(EXTRACTED DATA begins)

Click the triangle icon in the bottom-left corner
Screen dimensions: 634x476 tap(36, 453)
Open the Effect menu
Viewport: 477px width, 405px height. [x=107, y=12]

(EXTRACTED DATA ends)
(EXTRACTED DATA begins)

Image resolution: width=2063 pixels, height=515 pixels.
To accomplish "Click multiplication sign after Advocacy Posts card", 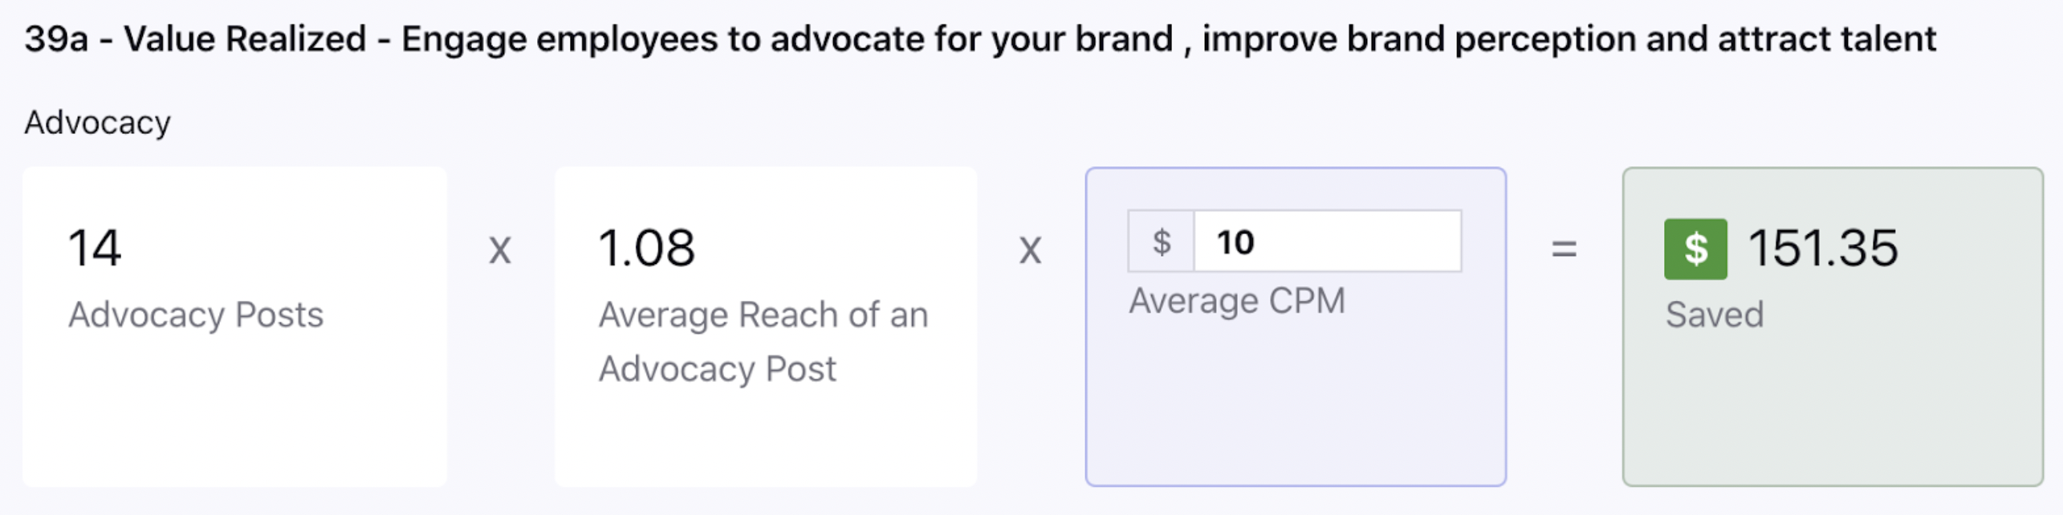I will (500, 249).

(EXTRACTED DATA ends)
(EXTRACTED DATA begins)

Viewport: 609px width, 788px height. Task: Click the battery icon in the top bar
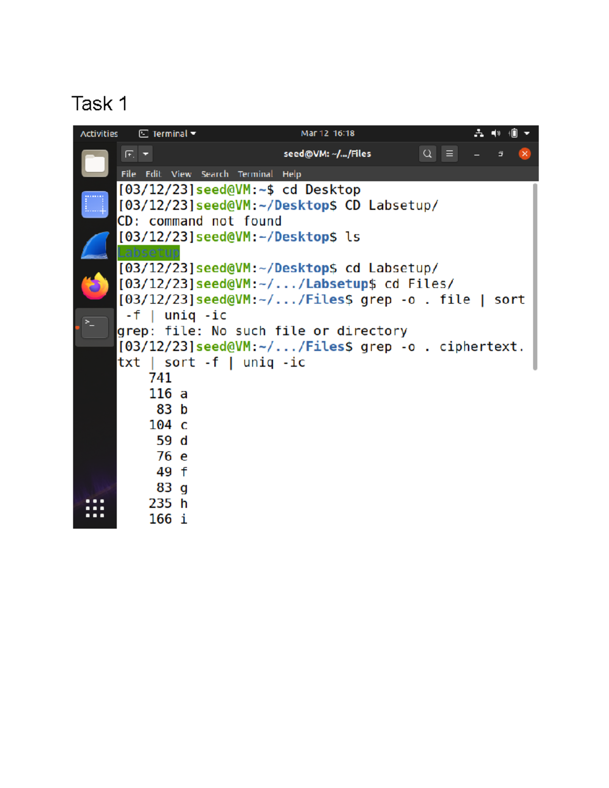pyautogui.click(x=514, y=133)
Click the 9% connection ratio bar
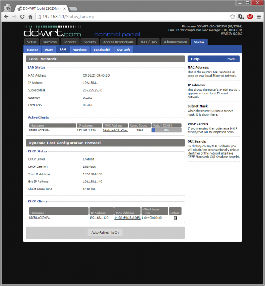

(EXTRACTED DATA ends)

- PROBLEM
Give again the stretch of the entries above that begins at the line with "Viewport: 609px width, 788px" and ends at the line with "Click the 9% connection ratio bar", word for word, with no pictures.

- ANSWER AREA
Viewport: 609px width, 788px height. Task: Click the battery icon in the top bar
pyautogui.click(x=514, y=133)
Click the 9% connection ratio bar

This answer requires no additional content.